Stored data entries:
──────────

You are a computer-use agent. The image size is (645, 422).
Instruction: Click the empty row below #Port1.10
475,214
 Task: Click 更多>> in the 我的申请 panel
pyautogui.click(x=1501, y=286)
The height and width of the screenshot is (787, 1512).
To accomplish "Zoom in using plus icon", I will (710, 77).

──────────

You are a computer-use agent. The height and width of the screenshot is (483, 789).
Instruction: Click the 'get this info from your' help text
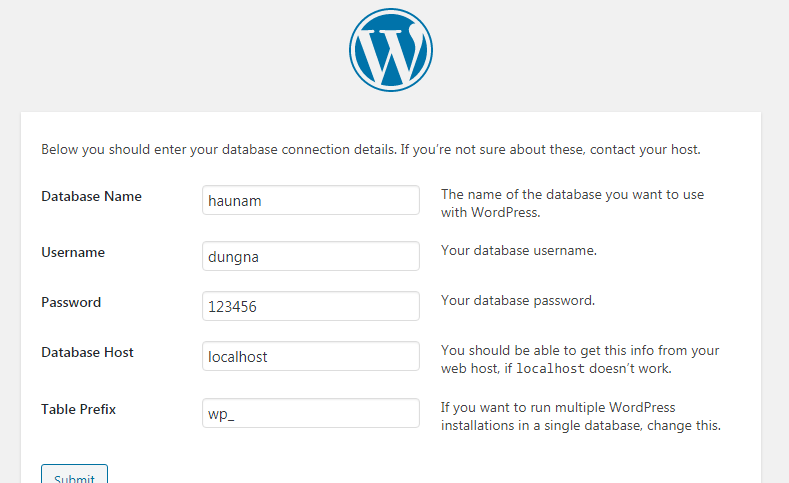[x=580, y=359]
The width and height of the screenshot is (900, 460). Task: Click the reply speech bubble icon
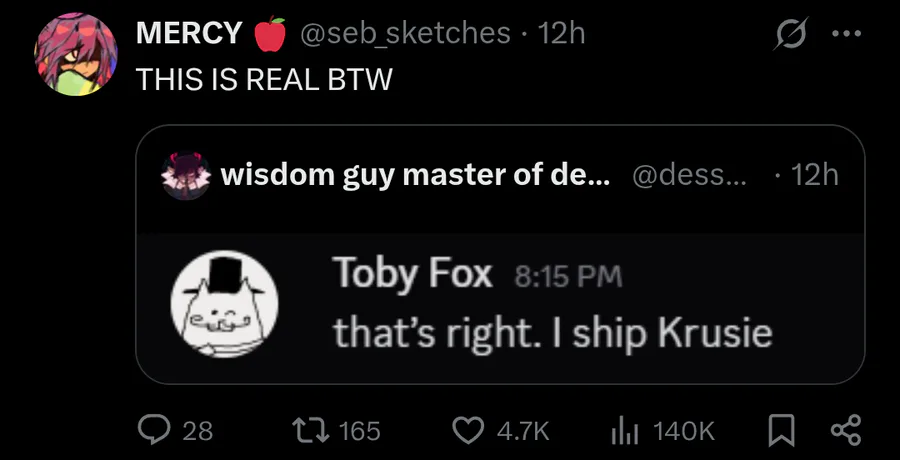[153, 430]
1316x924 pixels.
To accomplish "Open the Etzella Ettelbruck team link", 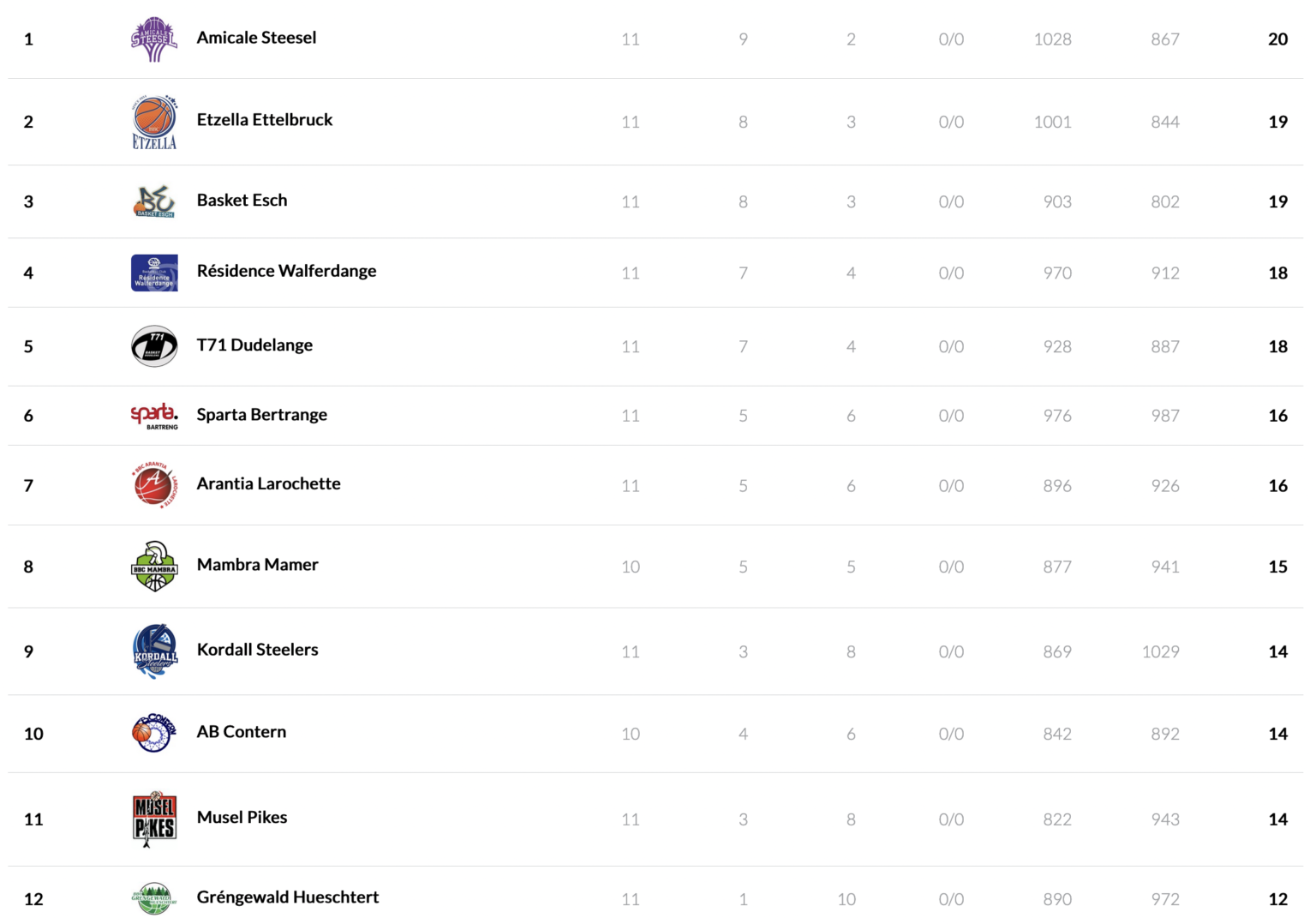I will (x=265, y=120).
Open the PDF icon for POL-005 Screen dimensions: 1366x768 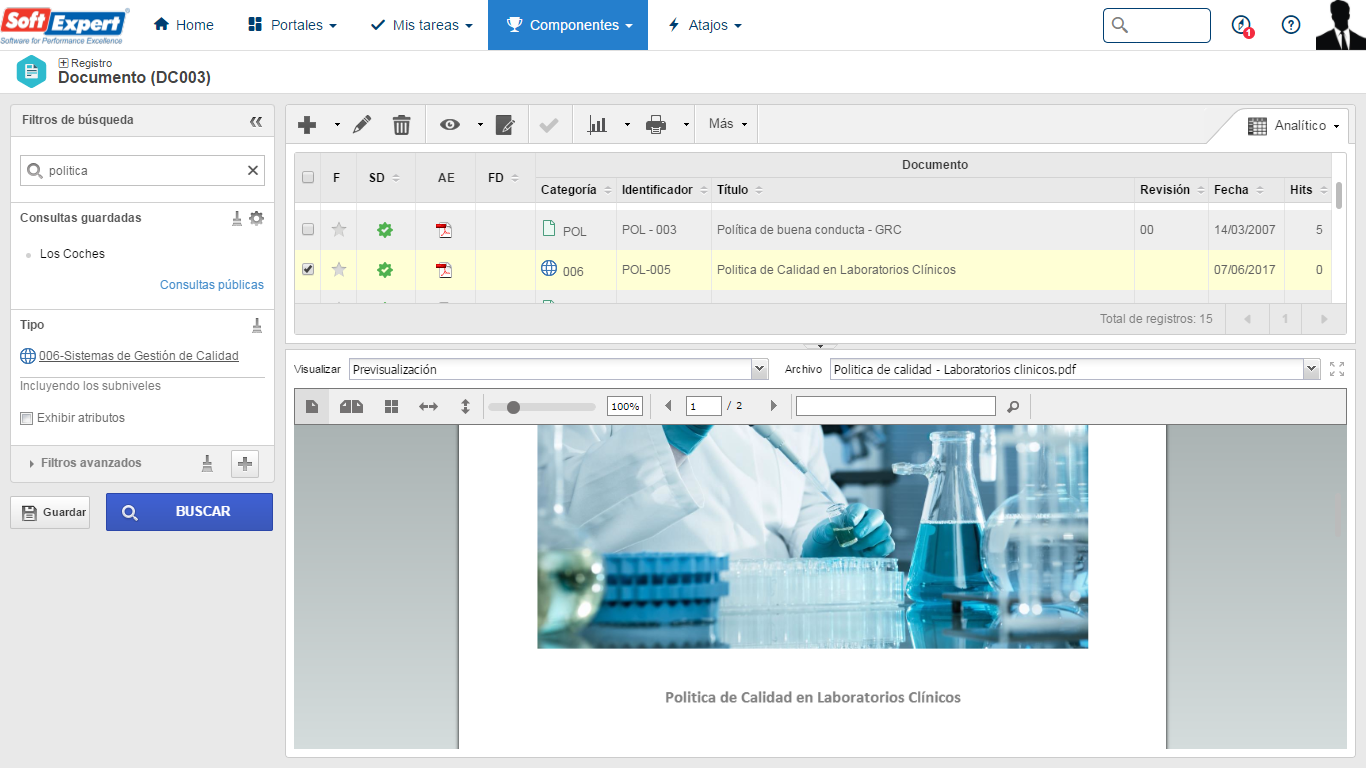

──────────

To do: Wherever the word "agent" turns up in the records above, copy the line that holds it.

Final answer:
You are a computer-use agent. The image size is (645, 422).
You are a computer-use agent. The height and width of the screenshot is (483, 789).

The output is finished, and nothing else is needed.